In 1979, the United Nations general assembly adopted the international CEDAW. It is considered an international bill of rights for women. Most notably, the GCC countries and most Arab countries have declined to accept article 9, which states that “states parties shall grant women equal rights with men with respect to the nationality of their children.”  

This means that these nations do not support or enforce this article, and that only fathers are able to pass on their nationality to their children. This is regardless of whether the man marries a local or a foreign woman. Mothers from most of the Arab countries, however, have no right to apply for citizenship for their children, nor an identity for them. When a relationship is struck down through abuse, this stance on the law becomes another weapon of the abuser, and it is women who suffer the most.  

In my book, two brave women share their personal accounts of denied citizenship and this failure of the law. The first story relates to a mother fighting for her daughters’ rights to obtain citizenship. These papers which can only be filed by the father. She fought for six long years. Finally, her daughters were granted passports and citizenship thanks to her willingness to continue fighting the broken system. After my book was finished, this brave woman called to inform me that her ex-husband had died. She declared to me that she had forgiven him years ago for his choice which devastated their children’s’ lives, and felt sorrow he was all alone when he died.
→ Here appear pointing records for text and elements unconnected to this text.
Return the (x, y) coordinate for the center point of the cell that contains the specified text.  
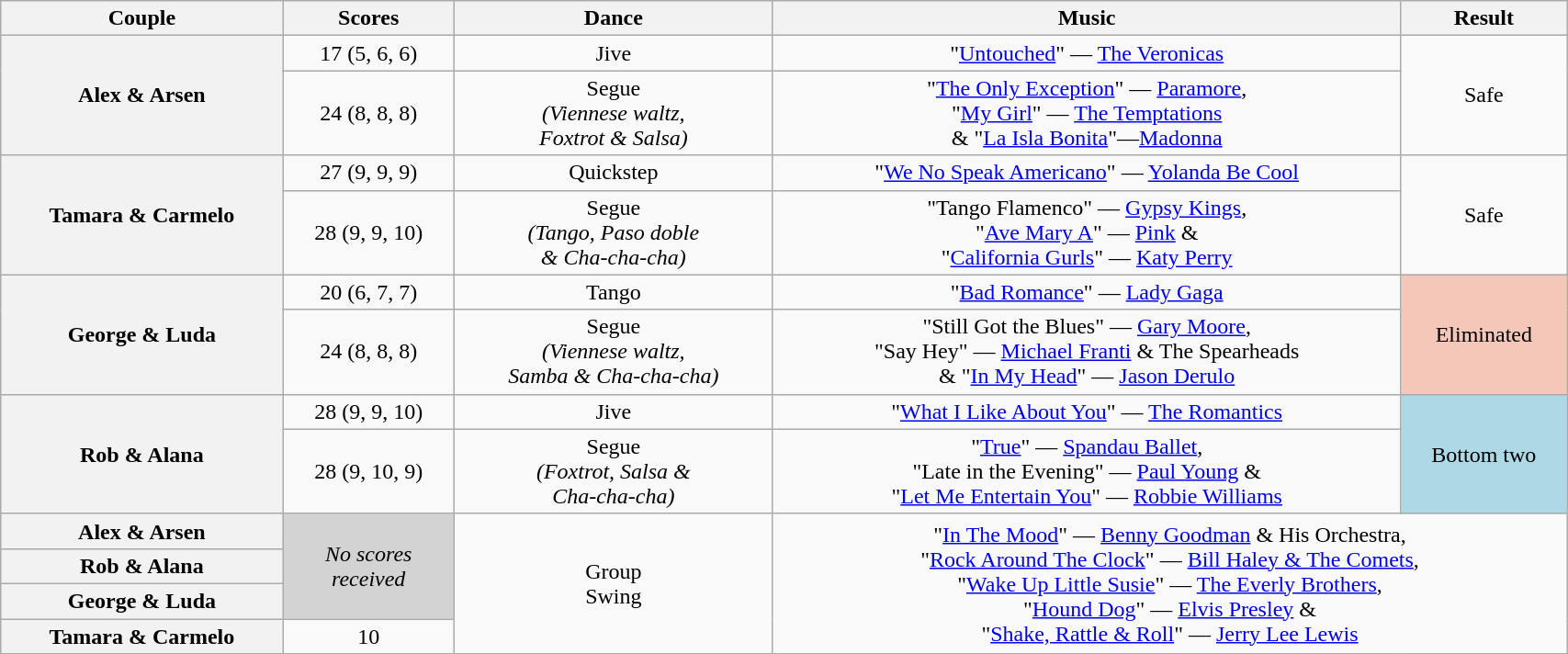
10 (368, 637)
No scoresreceived (368, 566)
GroupSwing (614, 583)
28 (9, 10, 9) (368, 471)
"Still Got the Blues" — Gary Moore,"Say Hey" — Michael Franti & The Spearheads& "In My Head" — Jason Derulo (1087, 352)
Segue(Foxtrot, Salsa &Cha-cha-cha) (614, 471)
20 (6, 7, 7) (368, 292)
"Bad Romance" — Lady Gaga (1087, 292)
Couple (141, 18)
"Untouched" — The Veronicas (1087, 53)
Eliminated (1484, 334)
"Tango Flamenco" — Gypsy Kings,"Ave Mary A" — Pink &"California Gurls" — Katy Perry (1087, 232)
"We No Speak Americano" — Yolanda Be Cool (1087, 173)
"True" — Spandau Ballet,"Late in the Evening" — Paul Young &"Let Me Entertain You" — Robbie Williams (1087, 471)
Segue(Viennese waltz,Foxtrot & Salsa) (614, 113)
27 (9, 9, 9) (368, 173)
Scores (368, 18)
Tango (614, 292)
Dance (614, 18)
Segue(Viennese waltz,Samba & Cha-cha-cha) (614, 352)
"What I Like About You" — The Romantics (1087, 412)
Result (1484, 18)
Quickstep (614, 173)
Bottom two (1484, 454)
Music (1087, 18)
17 (5, 6, 6) (368, 53)
"The Only Exception" — Paramore,"My Girl" — The Temptations& "La Isla Bonita"—Madonna (1087, 113)
Segue(Tango, Paso doble& Cha-cha-cha) (614, 232)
The second account is of a mother who has lost all hope. Her two sons have no citizenship, and no identity. She was divorced after her husband uttered no more than three words to her then went to court and filed the papers. He went back home to a neighboring country and still today has not filed for both his sons’ citizenship in any country. She has come to terms with the divorce, but her sons continue to suffer from this. They likely will for the rest of their lives. I have not heard from her even after her story in my book was published. I want to tell her to not give up, that there is hope for her and her sons to get the justice they deserve.